- **MATERIAL FOR THE TASK**:

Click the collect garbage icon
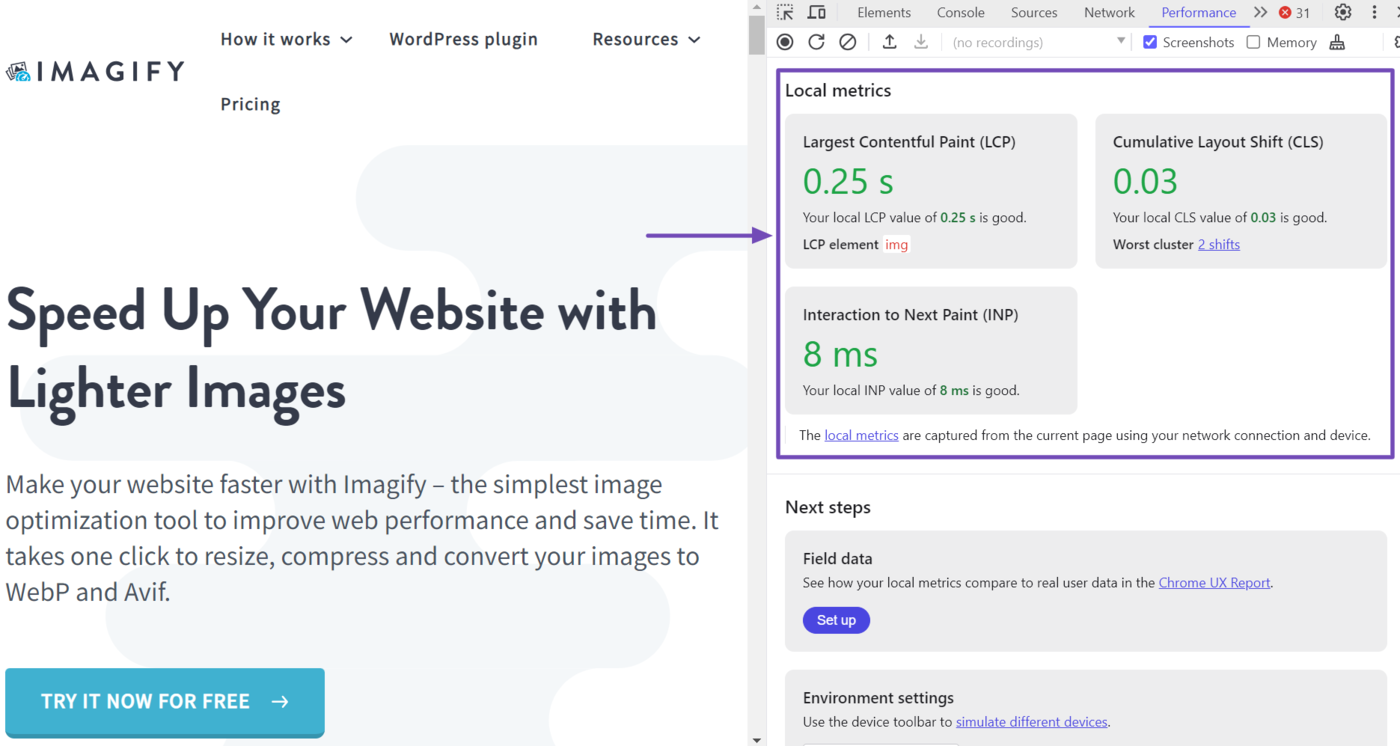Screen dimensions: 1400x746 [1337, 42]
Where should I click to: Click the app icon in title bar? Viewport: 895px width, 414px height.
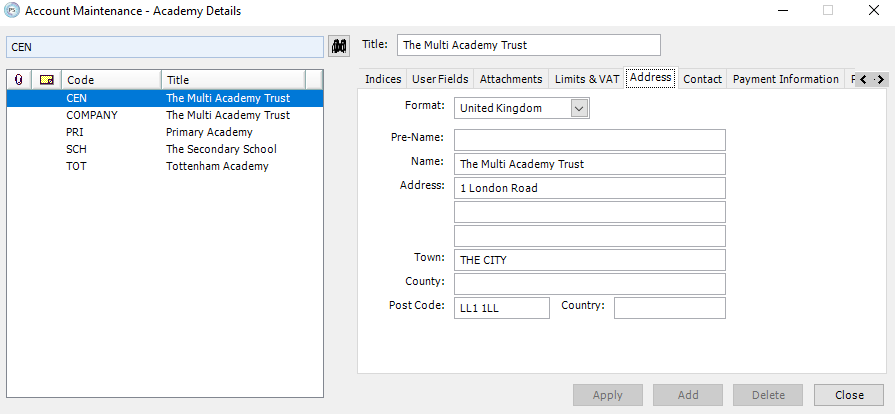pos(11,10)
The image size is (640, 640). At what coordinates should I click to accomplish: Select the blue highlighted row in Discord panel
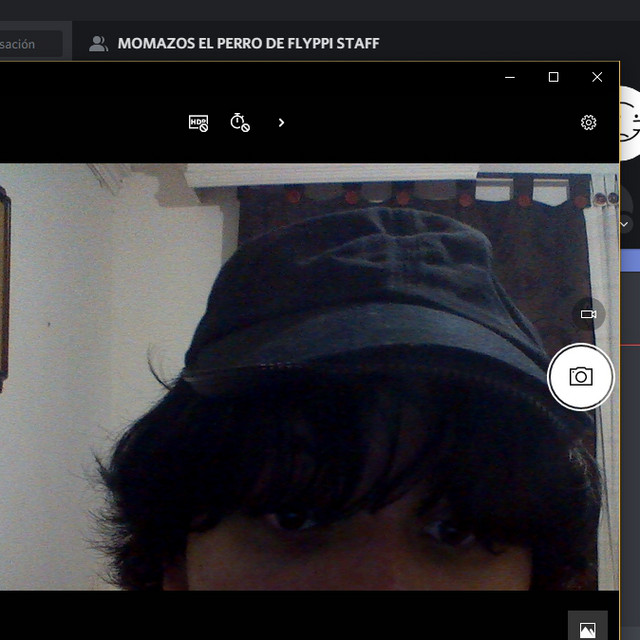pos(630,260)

- **PROBLEM DETAILS**:
The expected output is the whole listing, word for word, minus its pictures.

- **OUTPUT OF THE EXERCISE**:
Click the collect garbage icon
Screen dimensions: 1400x746 [1337, 42]
Where should I click to: Click the app icon in title bar? Viewport: 895px width, 414px height.
pos(11,10)
The image size is (640, 640). At what coordinates should I click to accomplish: Select the blue highlighted row in Discord panel
pos(630,260)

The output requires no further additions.